The case of the grind to a halt backups

Or, investigating a slow network 101


The office had just completed a migration from an all bare-metal to all virtualized server environment. This was the first time they were performing snapshot style backups using Veeam as opposed to copying the entire server drive 1:1 onto tape. The reasons for this are many, but one of the biggest was to reduce the speed of server backups across the board as the backup time for even a single server had gotten far to high.

The story:

The work day was coming to an end, 6:00pm was rolling around and I had decided to kick off the new Veeam backup system before leaving for the day. From a new JBOD, all new virtual servers, 10G switches, it was quite the robust and expandable backup solution we had spent a few weeks working toward. A coworker and I spent the next few minutes watching the backups go, 1 gig per second, then 2, then 5… these were the speeds we had been working so hard to achieve. The backup continued to continue on at around the 6gbps mark but with 70TB to back up we decided to call it a night and head home, expecting to see a nice full backup completed or at least mostly finished by the next morning.

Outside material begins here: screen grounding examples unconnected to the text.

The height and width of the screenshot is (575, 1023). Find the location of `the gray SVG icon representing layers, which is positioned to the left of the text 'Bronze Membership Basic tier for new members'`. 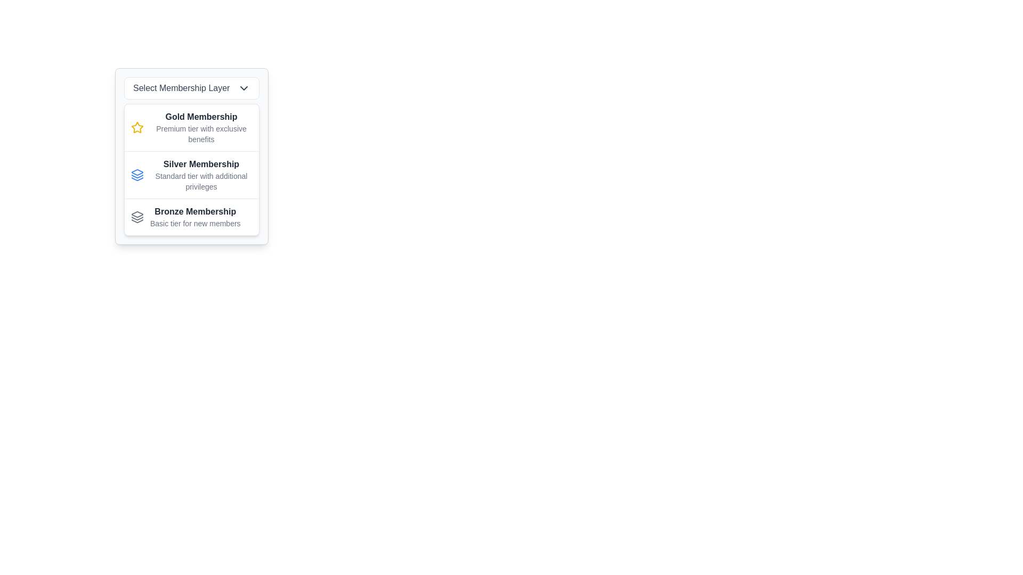

the gray SVG icon representing layers, which is positioned to the left of the text 'Bronze Membership Basic tier for new members' is located at coordinates (137, 217). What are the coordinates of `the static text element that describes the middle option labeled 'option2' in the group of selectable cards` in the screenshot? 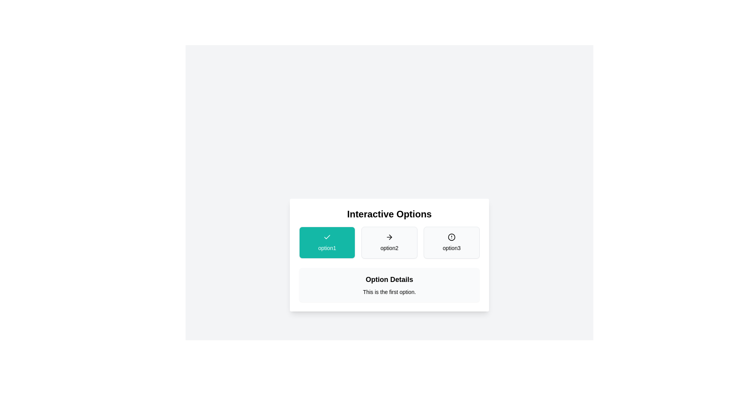 It's located at (389, 248).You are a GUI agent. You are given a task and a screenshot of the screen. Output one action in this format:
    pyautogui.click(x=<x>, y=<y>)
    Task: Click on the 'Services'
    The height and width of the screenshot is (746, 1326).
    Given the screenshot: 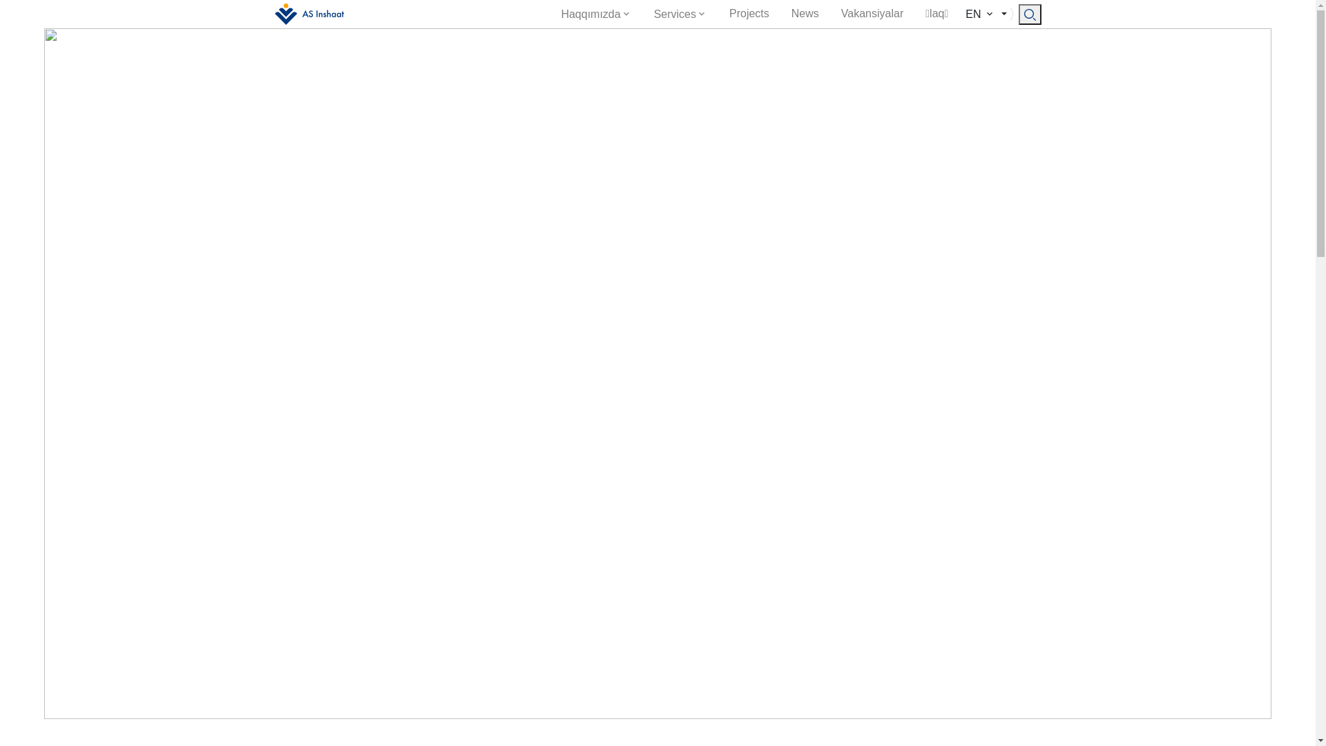 What is the action you would take?
    pyautogui.click(x=680, y=14)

Later that evening, my mind wandered and I wondered how our new backup system was making along with the large backup job. Wiping some sleep from my eyes I VPN’d into our corporate network and logged into the backup system. Things still seemed to be going well, so I moved the work laptop to the side of my desk, allowing me to occasionally view the progress while I got a gaming match in. I then noticed something strange happen out of the corner of my eye. At about 10:30pm the backups went from pulling 1+ gigs of network traffic, to less than 20mb/s, grinding them to an almost complete halt. At this new rate, the backups would take over a week to even make progress, let alone finish. Something must have gone very wrong.

With all new hardware from blade center to JBOD, I knew it wasn’t an issue with the physical hardware itself, everything was tested and humming along nicely. Upon further investigation, I found vmware giving some strange warnings. One specific LUN, on one specific blade, shot up from 10ms of latency to 1+ seconds, an over one hundred times increase! I investigated configs, poured over routes and their respective switches, tried moving data off of the affected LUN, but nothing would bring the LUN back from its 1 second delayed slumber. Meanwhile all other backup jobs not related to that LUN were fine and moving quickly, just as they were earlier in the evening. I began to think it was a drive failure in the SAN, but saw no alerts for drive errors, nor any SMART errors from the HDDs themselves.

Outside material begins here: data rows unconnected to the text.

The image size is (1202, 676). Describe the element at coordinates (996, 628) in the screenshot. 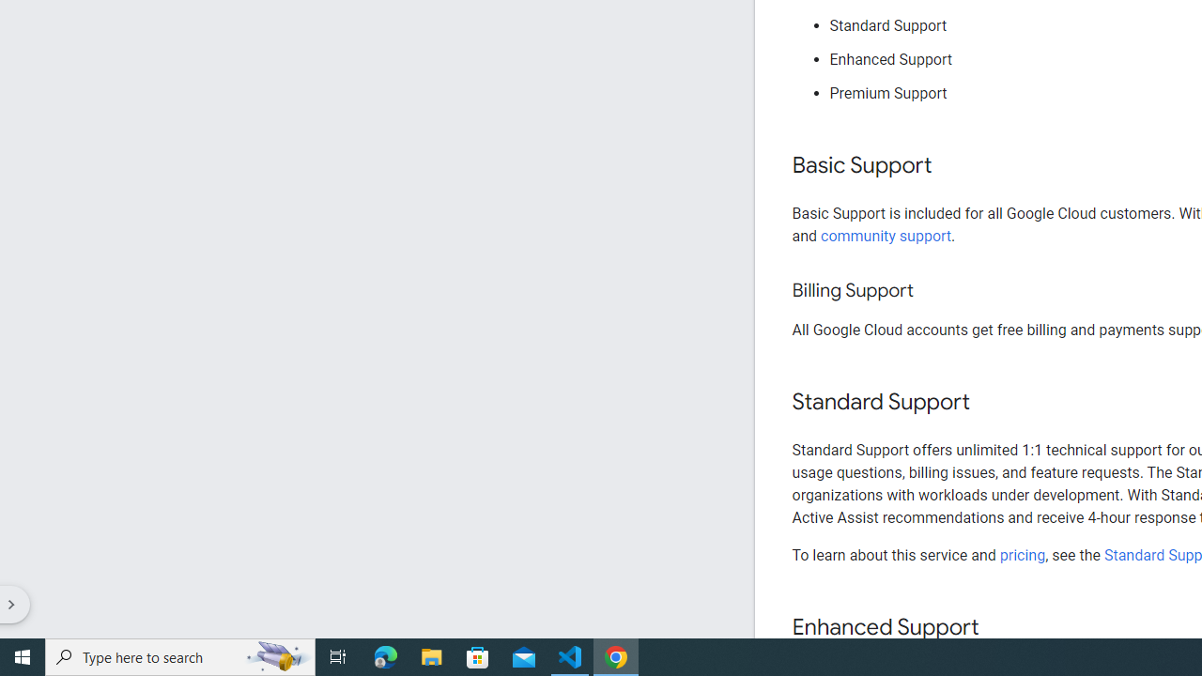

I see `'Copy link to this section: Enhanced Support'` at that location. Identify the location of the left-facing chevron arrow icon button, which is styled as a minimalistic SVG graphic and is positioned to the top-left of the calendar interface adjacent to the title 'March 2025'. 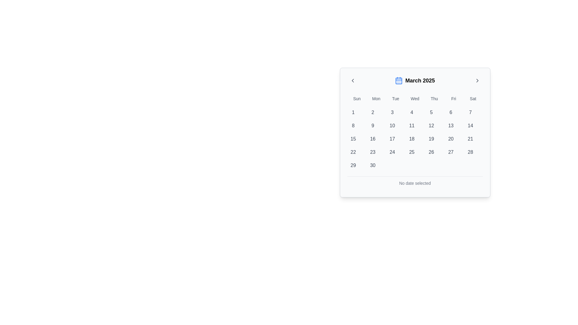
(353, 80).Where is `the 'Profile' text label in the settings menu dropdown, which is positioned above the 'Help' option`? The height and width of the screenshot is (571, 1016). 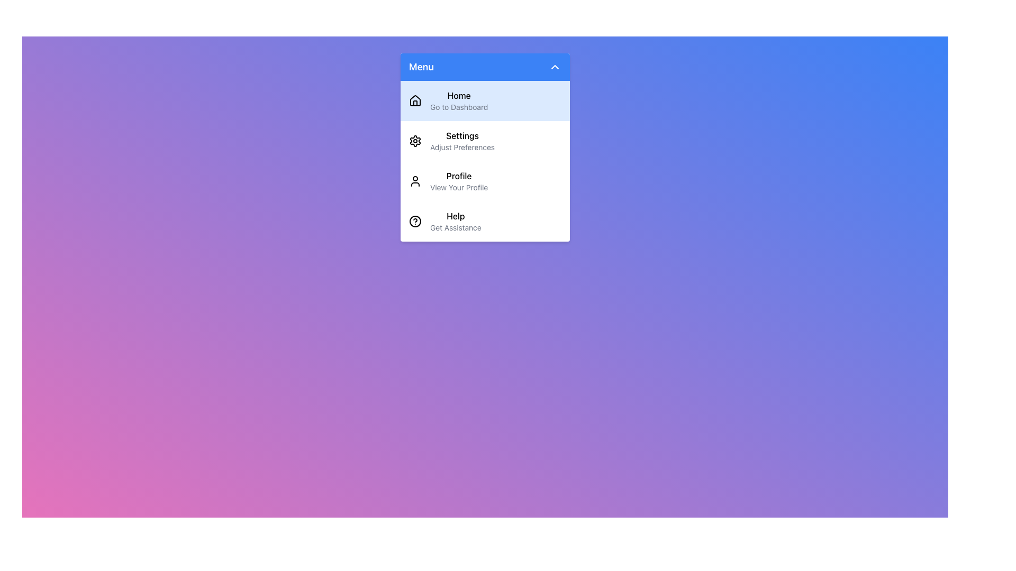 the 'Profile' text label in the settings menu dropdown, which is positioned above the 'Help' option is located at coordinates (459, 175).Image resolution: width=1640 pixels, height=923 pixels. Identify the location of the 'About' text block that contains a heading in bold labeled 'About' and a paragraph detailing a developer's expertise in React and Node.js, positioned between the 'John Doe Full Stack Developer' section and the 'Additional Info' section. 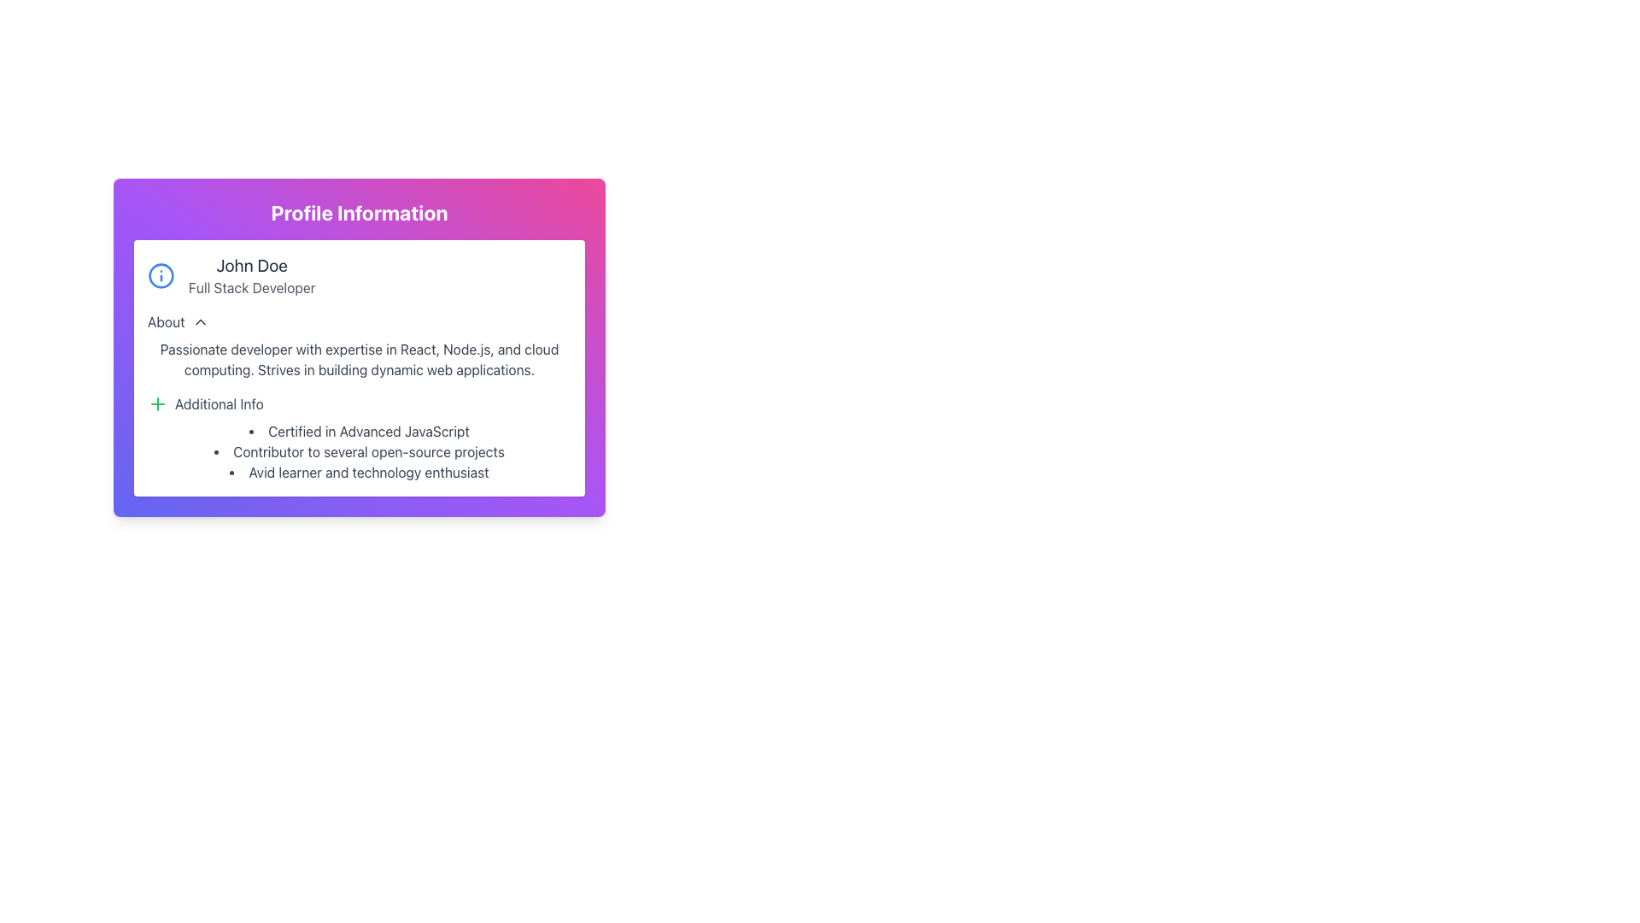
(359, 346).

Finally I continued to dig deeper into the latency graph built into vmware vcenter, and noticed it wasn’t so much the LUN crashing, or the disks, or the backup server. Pulling up the iSCSI pathing and following the breadcrumbs, I tried changing the type of load balancing algorithm used by vmware to communicate with the LUN/SAN from round robin to fixed. BOOM, instant 1+ gig speeds again and backups started flying! The algorithm shouldn’t cause such a destruction of traffic speeds though, it only chooses which switch port to use, and so the search continued… I didn’t have to wait long (15 min) before the LUN started tanking again, and knocking out backups with it.

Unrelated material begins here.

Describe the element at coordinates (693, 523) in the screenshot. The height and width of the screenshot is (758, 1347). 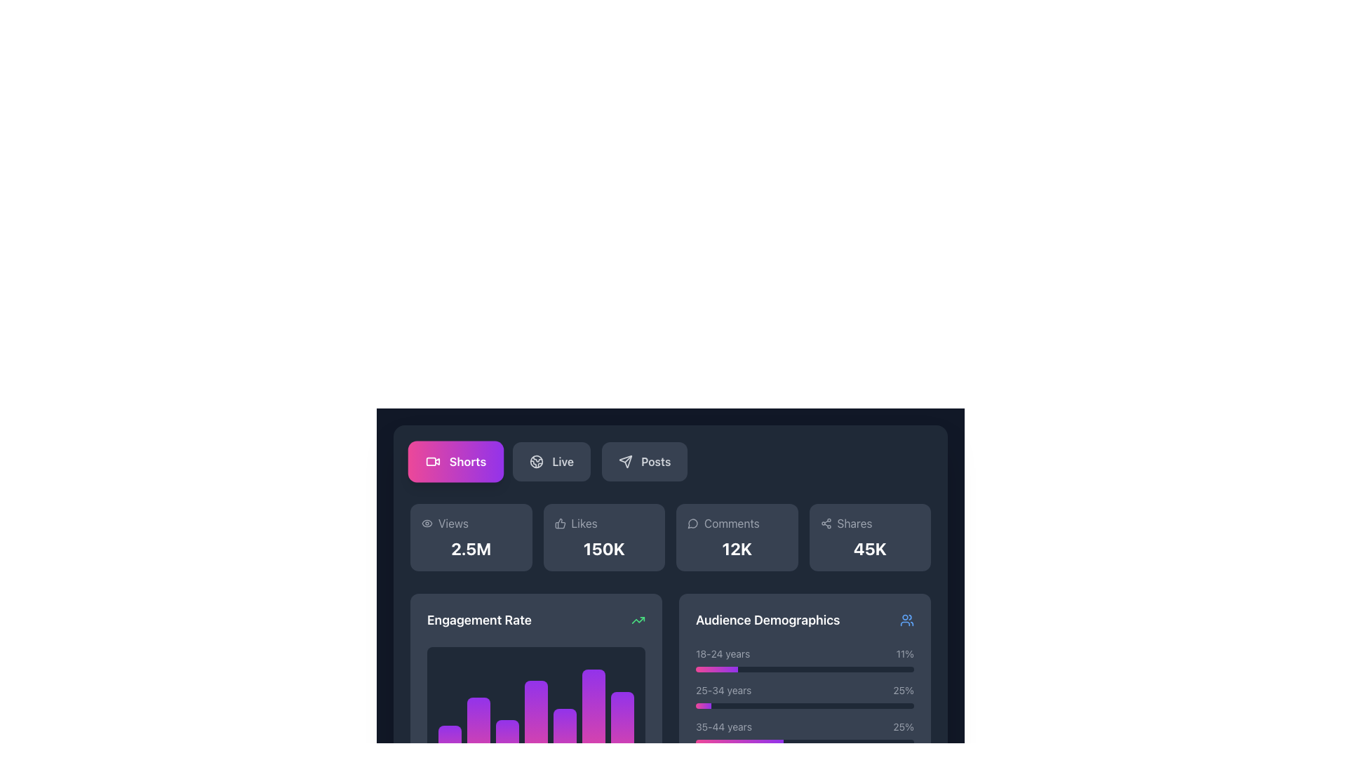
I see `the comments icon, which is the third icon from the left in a horizontal row next to the '12K' numeric display in the 'Comments' section` at that location.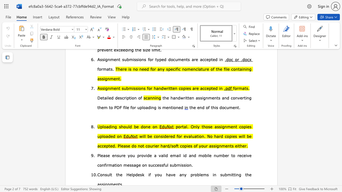 The height and width of the screenshot is (192, 342). I want to click on the subset text "if you have any proble" within the text "Consult the Helpdesk if you have any problems in", so click(148, 175).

This time, instead of changing the load balancing algorithm, I ‘blipped’ the switch port that LUN was on (shut/no shut), forcing it to use another port, and again bam, traffic speeds came back up to normal. Then, another 30 minutes later, the same issues arose on the new port, which left me thinking that only one issue could be left. One of the switch ports on the blade center 10gig switch, which migrates traffic from the SAN to the backup server, is filling its buffer. When its port buffer becomes full, that port crashes out, causing massive bottlenecks. An issue ticket was opened with Dell, and after quite a long support call with multiple support teams they agreed that what I had discovered earlier was likely taking place. A barrage of firmware updates ensued, which led to a final fix for the immensely slow backups experienced in the past (before, and after the new hardware was installed). The final firmware fix, along with new properly sized/scaleable backup storage hardware as well as proper snapshotting/deduplication software, and the company now has some blazing fast (and stable!) automated backups year-round.